Por fim, e num mundo em que EUA e China cada vez mais são as únicas duas potências a disputar a hegemonia, o estudo divide os europeus em quatro grupos de acordo com a  forma como veem a UE e o seu papel no mundo. Portugal, tal como a Estónia, Dinamarca, Ucrânia e Espanha constituem os euro-otimistas (30%), aqueles que acreditam que a UE é uma grande potência e que a sua desintegração é improvável nas próximas duas décadas. A estes contrapõem-se os “europessimistas” (22%), ou seja, aqueles que acreditam que a UE não é uma potência e que está condenada à desintegração. Esta atitude associa-se a eleitorados de alguns dos partidos de extrema-direita mais radicais ou céticos em relação à UE – como a AfD, na Alemanha, a Reunião Nacional, em França, o PiS ou a “Confederação Liberdade e Independência”, na Polónia, o Fidesz, na Hungria e o Vox, em Espanha  - e constitui pelo menos um quarto dos cidadãos da Bulgária, França, Alemanha, Hungria e Polónia, juntamente com o Reino Unido e a Suíça. Temos ainda os “eurorrealistas” que  não consideram que a UE esteja condenada à desintegração, embora também não a vejam como uma grande potência. Representam um sexto (17%) da população da UE, sendo fortes na Dinamarca, Ucrânia, Polónia e Alemanha.

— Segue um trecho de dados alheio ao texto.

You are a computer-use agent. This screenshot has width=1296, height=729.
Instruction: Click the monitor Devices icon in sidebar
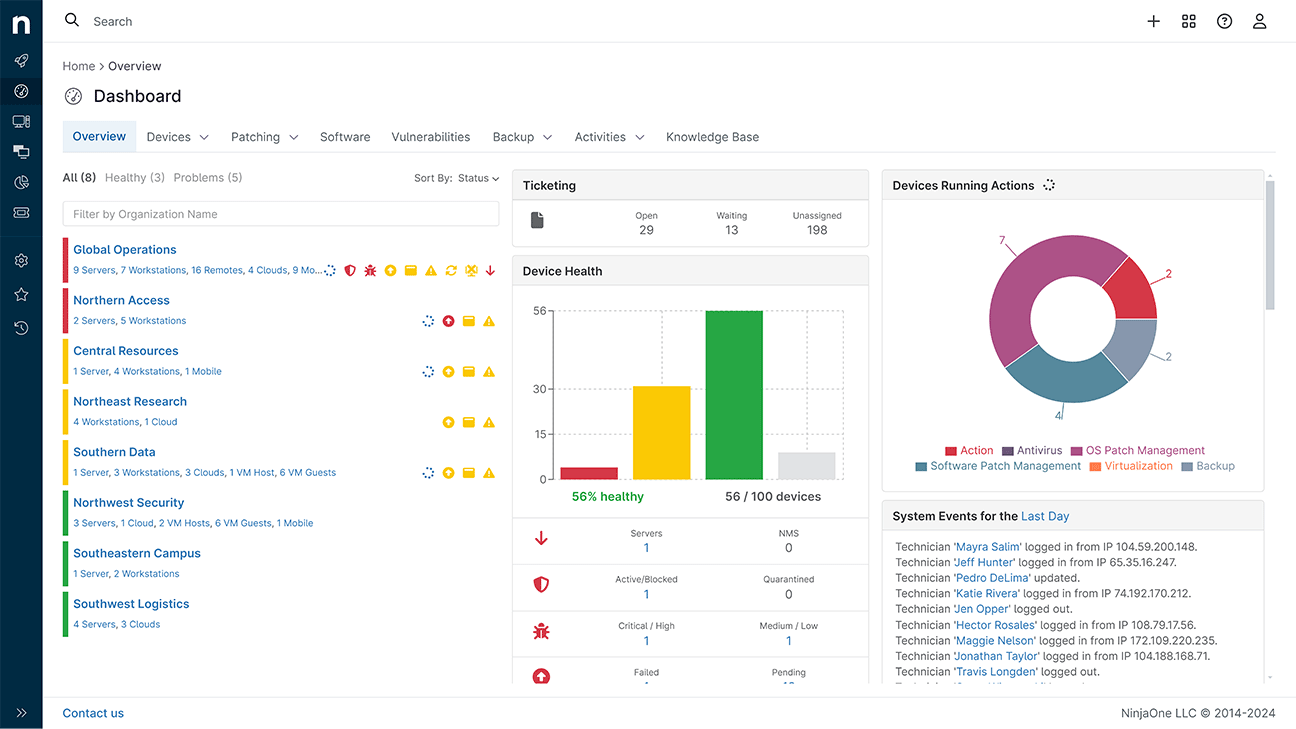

Por último, os “euroalarmistas” acreditam que a UE é vulnerável à desintegração, mas, ao mesmo tempo, consideram-na uma grande potência comparável aos EUA ou à China. Representam 11% da população da UE, com números particularmente elevados na Roménia, na Bulgária e em Portugal.  

SONDAGEM E METODOLOGIA 

Este relatório baseia-se numa sondagem de opinião pública à população adulta (com idade igual ou superior a 18 anos) realizada em novembro de 2024 em 14 países europeus (Bulgária, Dinamarca, Estónia, França, Alemanha, Hungria, Itália, Polónia, Portugal, Roménia, Espanha, Suíça, Ucrânia e Reino Unido). A amostra global é composta por 18 507 inquiridos. 

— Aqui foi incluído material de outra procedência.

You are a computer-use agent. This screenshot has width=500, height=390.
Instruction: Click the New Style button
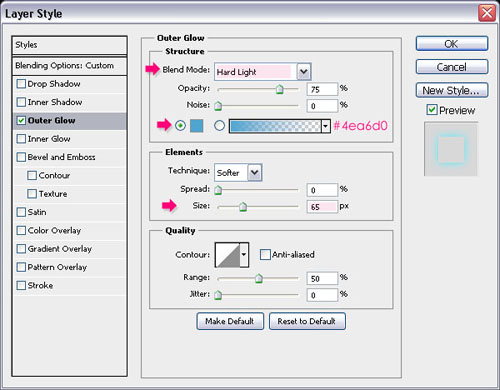coord(452,90)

A sondagens foi realizada pela Datapraxis e pela YouGov na Bulgária (1014; 7-29 de novembro); Dinamarca (1099; 7-26 de novembro); França (2017; 7 de novembro-2 de dezembro); Alemanha (2003; 7-28 de novembro); Hungria (1023; 7-28 de novembro); Itália (1531; 7-29 de novembro); Polónia (1063; 7-29 de novembro); Portugal (1000; 7-27 de novembro); Roménia (1010; 7-26 de novembro); Espanha (1030; 7-27 de novembro); Suíça (1082; 8-26 de novembro) e Reino Unido (2073; 7-26 de novembro). A sondagem foi realizada pela Datapraxis e pela Norstat na Estónia (1061; 11 de novembro - 5 de dezembro); e pela DataPraxis e pelo Rating Group na Ucrânia (1501; 15-20 de novembro).  

Na Ucrânia, a sondagem foi realizada pela DataPraxis e pelo Rating Group (1501; 15-20 de novembro) através de entrevistas telefónicas (CATI), tendo os inquiridos sido selecionados através de números de telefone gerados aleatoriamente. Os dados foram depois ponderados de acordo com a demografia de base. É difícil contabilizar totalmente as alterações populacionais devidas à guerra, mas foram efetuados ajustamentos para ter em conta o território sob ocupação russa. Este cenário, combinado com a abordagem de amostragem baseada na probabilidade, reforça o nível de representatividade do inquérito e reflete, em geral, as atitudes da opinião pública ucraniana em condições de guerra.